Par Emmanuelle Fournier-Lorentz

Le Conseil fédéral vient d’annoncer l’interdiction de plonger des homards vivants dans de l’eau bouillante.

(© Gordon Lew/Flickr/CC)

C’est une petite victoire pour les défenseurs de la cause animale en Suisse. Dès le 1er mars, "la pratique consistant à plonger les homards vivants dans l’eau bouillante, commune dans les restaurants, [ne sera] plus admise", a annoncé le Conseil fédéral, à l’occasion d’une mise à jour d’une loi relative à la condition animale.

Désormais, les cuisiniers professionnels, comme ceux du dimanche, devront "étourdir" l’animal avant de l’ébouillanter, par choc électrique ou "destruction mécanique du cerveau". Les homards devront être importés dans "leur milieu naturel", et non plus sur de la glace ou dans de l’eau glacée comme cela se fait d’habitude.

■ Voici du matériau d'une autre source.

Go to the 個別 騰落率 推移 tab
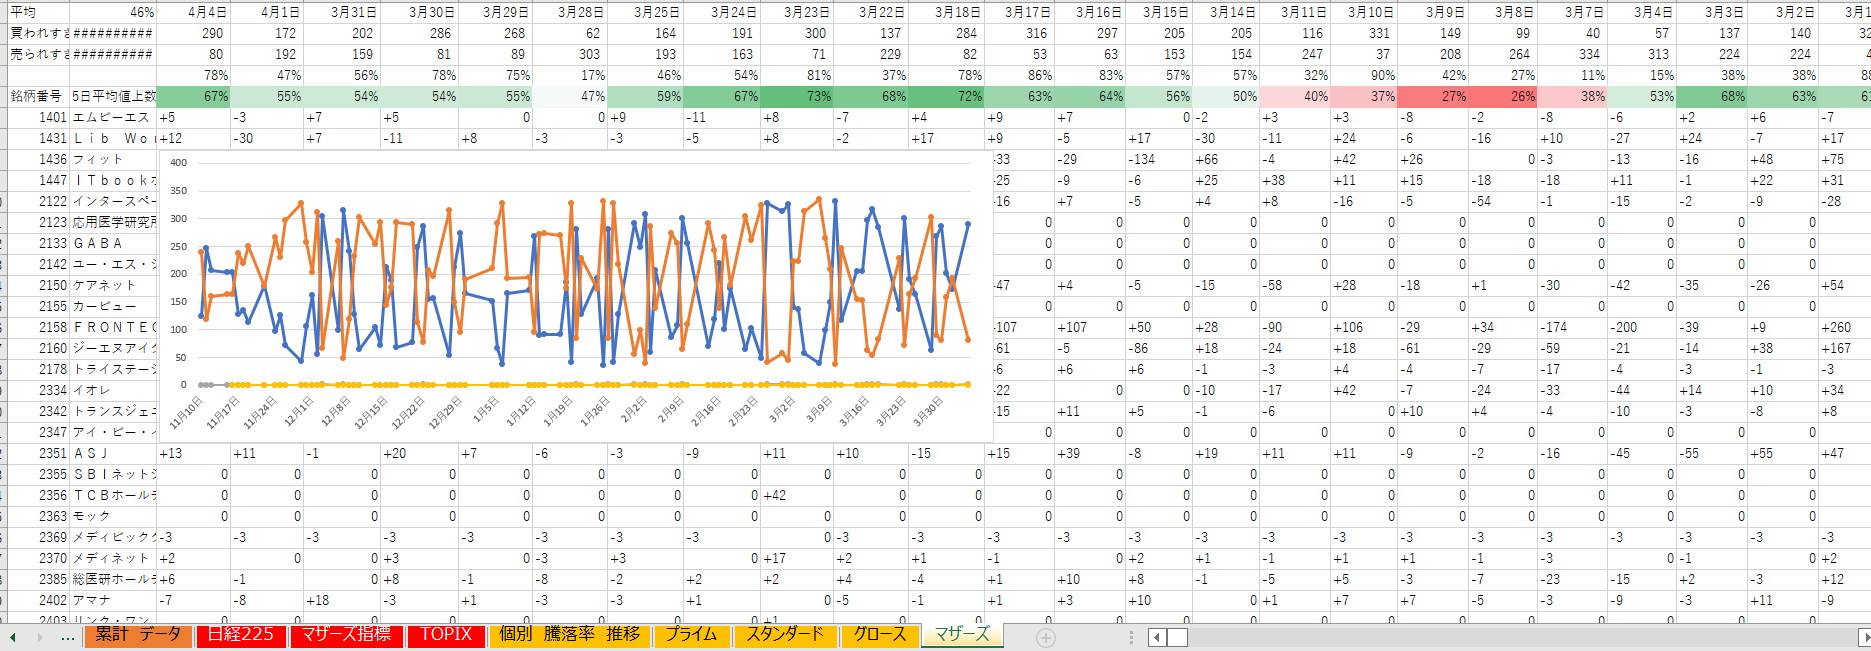pyautogui.click(x=569, y=635)
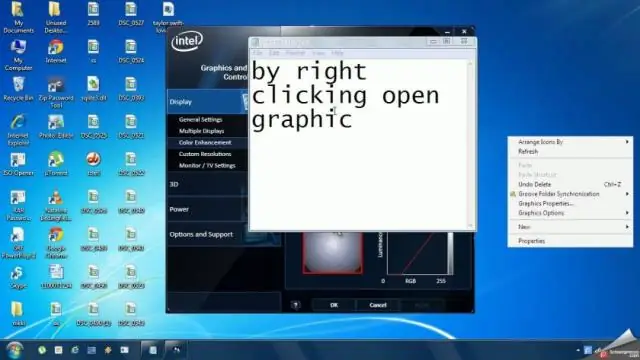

Ces mesures concernent non seulement les homards, mais aussi l’ensemble des "décapodes marcheurs vivants". La décision du Conseil fédéral se fonde sur des études scientifiques, qui démontrent que ceux-ci possèdent un système nerveux à même de leur faire ressentir de la douleur.

De manière générale, les animaux de toutes les espèces ne devront plus être soumis à une "contrainte de gravité moyenne ou sévère". Par exemple, lors des concours canins (ou dans toute autre forme de manifestation avec des animaux), une personne prenant soin des animaux devra être présente, en plus des propriétaires et des organisateurs. Les colliers "anti-aboiements" pour chiens seront ainsi désormais interdits.

Ces mesures font grand bruit dans les médias étrangers, notamment dans la presse francophone. Il semblerait, rapporte Le Monde, qu’elles ne soient pourtant qu’un "compromis". Les défenseurs des animaux souhaitaient l’interdiction pure et simple des importations de homards vivants en Suisse, mais l’accord vétérinaire bilatéral entre la Suisse et l’Union européenne exclut une telle mesure. Contentons-nous pour l’instant de cette nouvelle ordonnance fédérale qui, aux yeux du monde, a tout l’air d’une petite révolution.